Pursuant to Section 13 or 15(d) of the Securities Exchange Act of 1934
 
Date of Report (Date of earliest event reported): December 3, 2010
 

 
UNITED STATES OIL AND GAS CORP
(Exact Name of Registrant as Specified in Charter)
 

 

Delaware
 
000-53971
 
26-0231090
(State or Other Jurisdiction of
Incorporation)
 
(Commission
File Number)
 
(I.R.S. Employer
Identification No.)

11782 Jollyville Road, Suite 211B
Austin, Texas 78759
 (Address of Principal Executive Offices)
 

 
(512) 464-1225
(Registrant’s telephone number, including area code)
 

 
Not applicable
(Former name or former address, if changed since last report)
 
Check the appropriate box below if the Form 8-K filing is intended to simultaneously satisfy the filing obligation of the registrant under any of the following provisions:
 
¨
Written communications pursuant to Rule 425 under the Securities Act (17 CFR 230.425)
 
¨
Soliciting material pursuant to Rule 14a-12 under the Exchange Act (17 CFR 240.14.a-12)
 
¨
Pre-commencement communications pursuant to Rule 14d-2(b) under the Exchange Act (17 CFR 240.14d-2(b))
 
¨
Pre-commencement communications pursuant to Rule 13e-4(c) under the Exchange Act (17 CFR 240.13e-4(c))
 


 
 

 
 
Item 1.01.
  Entry into Material Definitive Agreement.
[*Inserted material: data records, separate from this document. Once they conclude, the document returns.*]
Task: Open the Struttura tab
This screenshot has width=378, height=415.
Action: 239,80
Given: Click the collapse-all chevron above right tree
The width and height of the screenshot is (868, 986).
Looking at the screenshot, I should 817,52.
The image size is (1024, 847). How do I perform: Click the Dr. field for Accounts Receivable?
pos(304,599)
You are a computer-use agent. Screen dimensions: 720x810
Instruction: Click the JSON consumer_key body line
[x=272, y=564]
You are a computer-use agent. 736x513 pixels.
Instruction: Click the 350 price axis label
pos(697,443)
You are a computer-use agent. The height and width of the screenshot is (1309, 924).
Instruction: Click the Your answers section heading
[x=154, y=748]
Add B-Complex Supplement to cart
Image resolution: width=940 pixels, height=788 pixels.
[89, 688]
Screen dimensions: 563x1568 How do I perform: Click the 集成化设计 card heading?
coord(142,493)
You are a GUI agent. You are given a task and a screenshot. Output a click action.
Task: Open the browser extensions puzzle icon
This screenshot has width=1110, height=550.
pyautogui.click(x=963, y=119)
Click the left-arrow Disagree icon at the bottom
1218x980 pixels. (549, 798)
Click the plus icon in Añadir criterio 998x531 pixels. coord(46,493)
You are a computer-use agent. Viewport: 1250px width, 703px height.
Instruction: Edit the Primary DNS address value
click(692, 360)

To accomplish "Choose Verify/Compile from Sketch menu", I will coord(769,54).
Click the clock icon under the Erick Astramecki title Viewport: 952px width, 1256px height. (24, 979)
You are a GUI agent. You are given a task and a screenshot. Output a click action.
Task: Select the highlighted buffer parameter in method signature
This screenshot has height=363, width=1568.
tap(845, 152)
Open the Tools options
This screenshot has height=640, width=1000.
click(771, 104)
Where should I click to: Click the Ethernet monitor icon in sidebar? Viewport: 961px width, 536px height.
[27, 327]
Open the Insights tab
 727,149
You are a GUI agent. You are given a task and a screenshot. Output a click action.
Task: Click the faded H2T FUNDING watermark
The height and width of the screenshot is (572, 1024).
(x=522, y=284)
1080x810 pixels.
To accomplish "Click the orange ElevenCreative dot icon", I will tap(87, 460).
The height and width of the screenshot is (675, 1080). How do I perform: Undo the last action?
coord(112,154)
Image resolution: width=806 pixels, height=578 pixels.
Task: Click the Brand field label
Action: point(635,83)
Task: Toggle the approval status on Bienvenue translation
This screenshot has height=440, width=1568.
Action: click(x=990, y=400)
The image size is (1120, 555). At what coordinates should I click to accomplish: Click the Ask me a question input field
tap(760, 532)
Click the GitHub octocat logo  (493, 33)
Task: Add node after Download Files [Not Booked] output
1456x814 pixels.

On December 3, 2010 (the “Closing Date”), United States Oil and Gas Corp (the “Company”) entered into a Securities Purchase Agreement (the “Purchase Agreement”) with Asher Enterprises, Inc. (“Asher”) pursuant to which the Company issued a $50,000 principal amount, 8% Convertible Note (the “Note”) to Asher. The Note provides for the conversion of all principal and interest outstanding under the Note into shares of the Company’s common stock beginning six months after the issuance date of the Note, at a rate of 45% of the market price of the Company’s common stock for the three lowest trading days during the ten day period prior to such conversion.

On the Closing Date, the Company reimbursed Asher for legal expenses incurred by Asher which were $3,000 and have been deducted from the proceeds of the Notes.

During the period from the Closing Date to twelve months thereafter, Asher shall have the option of purchasing up to 25% at the same terms of any other equity financing, including debt with an equity component, but excluding issuance of securities in a firm commitment underwritten public offering, or issuance of securities as consideration for a merger, consolidation or purchase of assets, or in connection with any strategic partnership or joint venture.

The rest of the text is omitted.